The spread of farming into Europe from the Near East began around 7000 BCE, gradually reaching the British Isles and Scandinavia by 4000 BCE. This transition introduced domesticated cereals (wheat, barley), pulses (lentils, peas), and livestock (cattle, sheep, goats, pigs) to regions previously sustained by wild game, fish, and foraged plants.

While agriculture enabled population growth and permanent settlement, it also introduced nutritional vulnerabilities. The reliance on fewer staple crops reduced dietary diversity, increased exposure to zoonotic pathogens, and altered the microbiome and skeletal stress markers of early European farmers compared to their Mesolithic predecessors.

3. Paleopathological Evidence

Skeletal remains from Neolithic burial sites across Europe reveal a striking pattern of health decline relative to the preceding Mesolithic period. Key indicators include:

• Dental Caries & Enamel Hypoplasia: Significant increases in tooth decay and developmental stress lines in teeth, correlating with higher carbohydrate intake from processed cereals.
• Stature Decline: Average adult height decreased by 5–10 cm in early farming populations, reflecting chronic nutritional stress and increased disease burden during growth years.
• Enthesopathy & Joint Degeneration: Repetitive agricultural labor (grinding grain, tilling soil) left markers of ligament/tendon stress and early osteoarthritis.
• Infectious Disease Markers: Evidence of treponemal diseases, tuberculosis-like lesions, and periostitis suggests increased pathogen transmission in denser settlements.

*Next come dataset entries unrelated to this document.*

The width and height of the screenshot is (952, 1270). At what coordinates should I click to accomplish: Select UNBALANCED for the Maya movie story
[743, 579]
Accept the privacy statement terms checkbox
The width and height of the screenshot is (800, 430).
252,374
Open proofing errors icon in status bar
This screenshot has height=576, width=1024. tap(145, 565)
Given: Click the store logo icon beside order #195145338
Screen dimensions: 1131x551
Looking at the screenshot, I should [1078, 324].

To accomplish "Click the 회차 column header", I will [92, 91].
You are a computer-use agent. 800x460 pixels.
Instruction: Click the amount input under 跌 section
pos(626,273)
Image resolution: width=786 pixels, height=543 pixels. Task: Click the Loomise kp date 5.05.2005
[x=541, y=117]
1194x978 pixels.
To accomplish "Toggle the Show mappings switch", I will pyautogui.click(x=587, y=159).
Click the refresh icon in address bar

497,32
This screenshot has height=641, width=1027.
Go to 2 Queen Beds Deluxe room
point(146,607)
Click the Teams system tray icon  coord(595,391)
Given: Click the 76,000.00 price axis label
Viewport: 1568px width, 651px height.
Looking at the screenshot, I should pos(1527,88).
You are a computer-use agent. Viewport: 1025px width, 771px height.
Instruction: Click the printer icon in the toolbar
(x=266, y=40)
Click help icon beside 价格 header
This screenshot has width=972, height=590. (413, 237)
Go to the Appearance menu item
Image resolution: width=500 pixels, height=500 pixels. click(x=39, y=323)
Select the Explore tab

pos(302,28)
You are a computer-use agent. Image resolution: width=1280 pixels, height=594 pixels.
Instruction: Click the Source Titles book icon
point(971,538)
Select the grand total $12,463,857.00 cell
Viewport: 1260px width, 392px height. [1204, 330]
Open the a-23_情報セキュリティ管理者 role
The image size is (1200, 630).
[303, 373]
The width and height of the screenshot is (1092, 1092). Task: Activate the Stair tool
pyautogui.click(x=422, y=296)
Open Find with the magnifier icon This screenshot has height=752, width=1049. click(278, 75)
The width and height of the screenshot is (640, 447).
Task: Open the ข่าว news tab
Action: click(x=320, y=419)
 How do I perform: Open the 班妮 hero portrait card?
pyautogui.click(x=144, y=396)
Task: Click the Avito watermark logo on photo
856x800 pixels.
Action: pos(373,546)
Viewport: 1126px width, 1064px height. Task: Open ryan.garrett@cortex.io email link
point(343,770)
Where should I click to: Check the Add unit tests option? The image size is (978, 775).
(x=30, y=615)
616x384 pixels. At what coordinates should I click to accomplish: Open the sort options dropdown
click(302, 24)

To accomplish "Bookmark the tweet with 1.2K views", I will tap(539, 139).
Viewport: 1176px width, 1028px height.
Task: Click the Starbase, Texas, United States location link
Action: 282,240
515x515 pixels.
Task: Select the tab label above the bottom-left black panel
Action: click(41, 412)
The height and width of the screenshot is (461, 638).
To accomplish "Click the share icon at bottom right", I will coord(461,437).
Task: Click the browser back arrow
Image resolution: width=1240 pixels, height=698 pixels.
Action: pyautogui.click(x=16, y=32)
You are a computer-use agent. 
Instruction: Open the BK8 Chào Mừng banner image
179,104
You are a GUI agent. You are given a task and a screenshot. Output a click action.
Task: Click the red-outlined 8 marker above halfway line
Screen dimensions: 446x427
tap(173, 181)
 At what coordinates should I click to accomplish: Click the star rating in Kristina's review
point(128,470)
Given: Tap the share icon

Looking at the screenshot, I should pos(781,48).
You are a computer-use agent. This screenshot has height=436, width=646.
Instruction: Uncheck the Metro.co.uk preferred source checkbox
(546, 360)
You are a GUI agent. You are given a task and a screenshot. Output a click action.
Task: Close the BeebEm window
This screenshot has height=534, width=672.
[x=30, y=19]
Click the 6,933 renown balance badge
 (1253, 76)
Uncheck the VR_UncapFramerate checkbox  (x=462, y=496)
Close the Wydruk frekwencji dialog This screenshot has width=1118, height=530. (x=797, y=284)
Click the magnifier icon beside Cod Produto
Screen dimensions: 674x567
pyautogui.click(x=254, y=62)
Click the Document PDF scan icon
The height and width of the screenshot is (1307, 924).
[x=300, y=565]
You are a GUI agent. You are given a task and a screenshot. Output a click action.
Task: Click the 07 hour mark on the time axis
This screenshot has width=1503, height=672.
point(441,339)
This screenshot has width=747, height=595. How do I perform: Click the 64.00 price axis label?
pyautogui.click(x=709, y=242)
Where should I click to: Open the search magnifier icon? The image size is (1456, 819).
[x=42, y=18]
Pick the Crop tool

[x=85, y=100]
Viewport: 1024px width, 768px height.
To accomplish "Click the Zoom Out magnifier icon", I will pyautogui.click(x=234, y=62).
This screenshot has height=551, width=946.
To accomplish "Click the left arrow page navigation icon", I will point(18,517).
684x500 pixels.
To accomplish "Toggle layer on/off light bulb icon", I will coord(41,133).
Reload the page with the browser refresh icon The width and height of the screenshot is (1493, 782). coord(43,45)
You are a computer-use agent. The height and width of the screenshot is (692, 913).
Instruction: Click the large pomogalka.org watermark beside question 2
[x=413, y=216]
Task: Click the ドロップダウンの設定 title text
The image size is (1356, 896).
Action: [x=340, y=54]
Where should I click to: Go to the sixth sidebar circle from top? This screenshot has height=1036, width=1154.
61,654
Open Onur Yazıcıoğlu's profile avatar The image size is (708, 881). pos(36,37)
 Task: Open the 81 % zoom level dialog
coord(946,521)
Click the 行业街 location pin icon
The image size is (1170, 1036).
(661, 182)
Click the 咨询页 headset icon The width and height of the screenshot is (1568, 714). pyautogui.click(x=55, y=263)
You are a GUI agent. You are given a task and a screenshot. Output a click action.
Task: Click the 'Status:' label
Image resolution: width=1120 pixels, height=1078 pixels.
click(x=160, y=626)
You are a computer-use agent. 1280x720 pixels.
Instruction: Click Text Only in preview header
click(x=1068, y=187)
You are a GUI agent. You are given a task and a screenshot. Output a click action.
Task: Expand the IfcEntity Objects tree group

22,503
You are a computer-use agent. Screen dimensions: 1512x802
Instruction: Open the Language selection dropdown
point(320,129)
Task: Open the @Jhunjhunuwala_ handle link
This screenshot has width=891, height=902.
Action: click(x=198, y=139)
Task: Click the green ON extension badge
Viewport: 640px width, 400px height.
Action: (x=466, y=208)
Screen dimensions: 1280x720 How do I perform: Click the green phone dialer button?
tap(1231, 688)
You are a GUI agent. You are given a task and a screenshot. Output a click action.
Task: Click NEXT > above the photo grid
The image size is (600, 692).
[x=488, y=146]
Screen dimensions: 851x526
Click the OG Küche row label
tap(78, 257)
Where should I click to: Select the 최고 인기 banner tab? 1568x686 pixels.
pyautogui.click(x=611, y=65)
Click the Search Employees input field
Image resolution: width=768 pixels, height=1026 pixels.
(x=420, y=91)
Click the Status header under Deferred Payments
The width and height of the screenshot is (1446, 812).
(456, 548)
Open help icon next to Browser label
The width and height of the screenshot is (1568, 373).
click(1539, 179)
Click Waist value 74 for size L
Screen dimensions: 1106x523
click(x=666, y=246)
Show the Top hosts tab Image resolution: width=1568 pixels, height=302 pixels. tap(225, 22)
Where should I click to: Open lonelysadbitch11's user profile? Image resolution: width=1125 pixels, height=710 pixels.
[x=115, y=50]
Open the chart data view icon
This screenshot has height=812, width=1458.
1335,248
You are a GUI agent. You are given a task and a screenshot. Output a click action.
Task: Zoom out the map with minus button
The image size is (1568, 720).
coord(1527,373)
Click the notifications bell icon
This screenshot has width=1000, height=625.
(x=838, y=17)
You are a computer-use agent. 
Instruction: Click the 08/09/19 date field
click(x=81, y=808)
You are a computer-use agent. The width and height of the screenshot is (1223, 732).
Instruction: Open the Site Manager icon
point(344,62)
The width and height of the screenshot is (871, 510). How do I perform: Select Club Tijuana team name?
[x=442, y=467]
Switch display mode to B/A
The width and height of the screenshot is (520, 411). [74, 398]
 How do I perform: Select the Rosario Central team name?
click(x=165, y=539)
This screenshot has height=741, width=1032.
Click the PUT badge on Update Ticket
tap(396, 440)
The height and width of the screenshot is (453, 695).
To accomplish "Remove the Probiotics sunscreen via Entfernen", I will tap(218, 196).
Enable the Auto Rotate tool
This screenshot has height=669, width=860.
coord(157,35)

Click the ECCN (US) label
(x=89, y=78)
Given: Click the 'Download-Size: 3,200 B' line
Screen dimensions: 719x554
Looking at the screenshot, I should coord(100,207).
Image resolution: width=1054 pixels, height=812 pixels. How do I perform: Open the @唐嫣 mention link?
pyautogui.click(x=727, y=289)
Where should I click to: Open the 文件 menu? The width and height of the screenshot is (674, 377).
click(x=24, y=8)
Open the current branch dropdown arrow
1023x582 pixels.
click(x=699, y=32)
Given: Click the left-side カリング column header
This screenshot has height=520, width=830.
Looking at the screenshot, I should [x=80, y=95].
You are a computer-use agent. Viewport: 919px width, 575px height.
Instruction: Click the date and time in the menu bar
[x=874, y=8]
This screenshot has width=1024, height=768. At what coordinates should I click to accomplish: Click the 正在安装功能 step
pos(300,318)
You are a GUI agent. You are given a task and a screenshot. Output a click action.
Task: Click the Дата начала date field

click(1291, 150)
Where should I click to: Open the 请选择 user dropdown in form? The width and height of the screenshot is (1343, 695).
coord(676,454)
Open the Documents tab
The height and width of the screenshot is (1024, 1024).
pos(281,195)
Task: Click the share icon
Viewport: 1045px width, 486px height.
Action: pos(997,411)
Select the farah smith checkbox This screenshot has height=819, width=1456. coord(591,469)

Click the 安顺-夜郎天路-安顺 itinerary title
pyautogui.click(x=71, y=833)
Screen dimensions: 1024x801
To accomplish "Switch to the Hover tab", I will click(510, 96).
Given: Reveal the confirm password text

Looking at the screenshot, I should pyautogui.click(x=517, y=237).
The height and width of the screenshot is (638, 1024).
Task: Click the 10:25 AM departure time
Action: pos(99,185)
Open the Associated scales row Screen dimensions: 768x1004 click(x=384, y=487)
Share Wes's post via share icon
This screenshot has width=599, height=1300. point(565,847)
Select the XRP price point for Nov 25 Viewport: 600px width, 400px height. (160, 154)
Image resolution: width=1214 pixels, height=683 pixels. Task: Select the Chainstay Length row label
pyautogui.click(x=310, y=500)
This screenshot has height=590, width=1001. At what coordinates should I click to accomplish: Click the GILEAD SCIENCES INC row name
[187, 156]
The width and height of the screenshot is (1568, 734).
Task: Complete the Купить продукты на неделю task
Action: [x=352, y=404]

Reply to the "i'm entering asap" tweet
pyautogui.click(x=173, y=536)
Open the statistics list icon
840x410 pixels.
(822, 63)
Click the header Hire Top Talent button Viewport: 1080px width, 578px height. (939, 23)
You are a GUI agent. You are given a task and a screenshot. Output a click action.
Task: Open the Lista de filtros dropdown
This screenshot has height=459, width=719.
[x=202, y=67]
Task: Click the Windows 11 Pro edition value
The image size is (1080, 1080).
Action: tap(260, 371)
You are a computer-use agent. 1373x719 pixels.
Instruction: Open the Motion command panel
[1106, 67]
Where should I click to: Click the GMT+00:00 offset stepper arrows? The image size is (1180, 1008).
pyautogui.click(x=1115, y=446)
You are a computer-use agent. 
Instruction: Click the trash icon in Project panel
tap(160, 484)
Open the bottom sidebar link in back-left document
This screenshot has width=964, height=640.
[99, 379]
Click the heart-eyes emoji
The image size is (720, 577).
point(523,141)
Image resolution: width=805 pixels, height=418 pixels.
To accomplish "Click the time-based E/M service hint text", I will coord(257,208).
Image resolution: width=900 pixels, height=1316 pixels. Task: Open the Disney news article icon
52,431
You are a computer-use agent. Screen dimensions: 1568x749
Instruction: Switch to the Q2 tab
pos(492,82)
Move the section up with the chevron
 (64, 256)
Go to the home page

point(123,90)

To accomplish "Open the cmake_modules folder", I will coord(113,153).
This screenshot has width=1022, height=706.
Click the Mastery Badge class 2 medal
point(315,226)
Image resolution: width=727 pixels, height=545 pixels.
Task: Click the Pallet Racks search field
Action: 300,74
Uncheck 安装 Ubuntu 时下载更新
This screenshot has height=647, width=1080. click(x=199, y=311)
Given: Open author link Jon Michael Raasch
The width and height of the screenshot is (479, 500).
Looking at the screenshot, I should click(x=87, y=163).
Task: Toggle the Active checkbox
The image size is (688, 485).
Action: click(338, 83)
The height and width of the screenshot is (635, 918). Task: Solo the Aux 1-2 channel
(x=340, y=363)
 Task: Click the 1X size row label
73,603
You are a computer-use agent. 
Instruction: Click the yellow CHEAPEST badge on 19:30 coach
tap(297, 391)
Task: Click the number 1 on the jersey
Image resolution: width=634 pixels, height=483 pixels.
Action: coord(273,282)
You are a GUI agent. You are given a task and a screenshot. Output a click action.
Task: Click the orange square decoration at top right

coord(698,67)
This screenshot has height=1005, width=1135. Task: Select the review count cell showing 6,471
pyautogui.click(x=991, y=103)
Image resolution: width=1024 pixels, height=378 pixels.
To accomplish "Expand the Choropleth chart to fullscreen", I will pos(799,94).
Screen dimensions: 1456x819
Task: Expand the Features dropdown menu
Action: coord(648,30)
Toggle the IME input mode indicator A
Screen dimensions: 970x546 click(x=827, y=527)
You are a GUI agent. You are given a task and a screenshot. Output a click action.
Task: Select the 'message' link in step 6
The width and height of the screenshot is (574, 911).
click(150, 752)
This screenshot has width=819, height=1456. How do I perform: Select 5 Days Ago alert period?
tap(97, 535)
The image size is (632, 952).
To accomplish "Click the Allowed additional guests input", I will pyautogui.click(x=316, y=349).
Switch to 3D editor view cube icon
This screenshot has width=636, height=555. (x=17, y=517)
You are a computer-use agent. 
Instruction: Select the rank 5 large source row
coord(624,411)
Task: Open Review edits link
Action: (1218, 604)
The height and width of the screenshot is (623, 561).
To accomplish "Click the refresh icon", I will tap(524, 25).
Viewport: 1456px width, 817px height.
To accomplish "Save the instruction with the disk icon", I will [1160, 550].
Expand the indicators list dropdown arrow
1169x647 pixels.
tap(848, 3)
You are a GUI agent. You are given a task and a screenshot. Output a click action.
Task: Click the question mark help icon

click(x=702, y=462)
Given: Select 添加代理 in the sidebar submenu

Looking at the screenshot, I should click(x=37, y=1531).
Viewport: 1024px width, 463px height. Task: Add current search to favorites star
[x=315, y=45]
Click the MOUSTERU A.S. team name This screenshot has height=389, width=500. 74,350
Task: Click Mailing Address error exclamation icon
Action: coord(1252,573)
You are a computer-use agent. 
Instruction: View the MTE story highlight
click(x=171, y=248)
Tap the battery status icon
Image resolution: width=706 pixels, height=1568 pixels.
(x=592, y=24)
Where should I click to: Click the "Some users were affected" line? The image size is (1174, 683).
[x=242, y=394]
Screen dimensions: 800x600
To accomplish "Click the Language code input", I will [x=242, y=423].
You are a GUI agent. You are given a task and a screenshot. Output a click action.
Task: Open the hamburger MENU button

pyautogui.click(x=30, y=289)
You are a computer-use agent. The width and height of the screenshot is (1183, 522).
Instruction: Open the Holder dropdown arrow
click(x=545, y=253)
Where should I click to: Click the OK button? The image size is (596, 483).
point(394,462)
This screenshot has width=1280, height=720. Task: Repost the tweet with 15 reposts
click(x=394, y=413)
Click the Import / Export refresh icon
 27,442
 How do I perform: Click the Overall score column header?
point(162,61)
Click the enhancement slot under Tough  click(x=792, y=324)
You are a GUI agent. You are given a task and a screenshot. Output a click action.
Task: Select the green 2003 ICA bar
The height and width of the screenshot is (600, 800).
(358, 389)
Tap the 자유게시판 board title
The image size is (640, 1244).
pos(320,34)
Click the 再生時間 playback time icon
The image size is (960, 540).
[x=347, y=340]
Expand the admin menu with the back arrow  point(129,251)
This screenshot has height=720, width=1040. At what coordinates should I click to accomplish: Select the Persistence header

These findings challenge the long-held narrative that agriculture represented an unqualified improvement in human welfare. Instead, they highlight a complex trade-off between caloric security and physiological resilience.

4. Dietary Shifts & Isotopic Signatures

Stable carbon (δ¹³C) and nitrogen (δ¹⁵N) isotope analysis of collagen and apatite from human remains has been instrumental in tracking dietary transitions. Mesolithic populations typically show higher δ¹⁵N values, reflecting substantial intake of animal protein and marine resources. In contrast, early Neolithic farmers exhibit lower δ¹⁵N and δ¹³C signatures consistent with C3 plant-dominated diets (wheat, barley) and reduced marine protein consumption.

Regional variations are notable. In coastal Scotland and Denmark, some groups maintained mixed foraging-farming diets for centuries, preserving higher protein intake and better health outcomes. Inland Central European sites, however, show rapid dietary homogenization and corresponding paleopathological deterioration.

5. Analytical Methods

Modern bioarchaeology employs a multidisciplinary toolkit to reconstruct ancient diets and health:

• Stable Isotope Analysis: Quantifies protein sources, trophic levels, and weaning practices.
• Dental Microwear & Macroscopy: Reveals food texture, processing methods, and chewing biomechanics.
• Paleogenomics: Identifies ancient pathogens (e.g., Mycobacterium tuberculosis, Yersinia pestis) and lactase persistence evolution.
• Archaeobotany & Zooarchaeology: Contextualizes human remains with preserved seeds, phytoliths, and animal bone assemblages.

6. Health Implications & Evolutionary Adaptations

The Neolithic dietary transition catalyzed profound evolutionary responses. The persistence of lactase activity into adulthood emerged independently in multiple European populations within a few thousand years, driven by intense selection pressure following dairy domestication. Similarly, genetic adaptations in starch metabolism (AMY1 gene copy number expansion) reflect long-term adaptation to cereal-based diets.

While early farmers experienced higher mortality and disease prevalence, the demographic advantages of agriculture ultimately enabled the rise of complex societies, urbanization, and specialized labor. Paleopathology thus reminds us that human progress is rarely linear, but rather a dynamic negotiation between environmental opportunity and biological cost.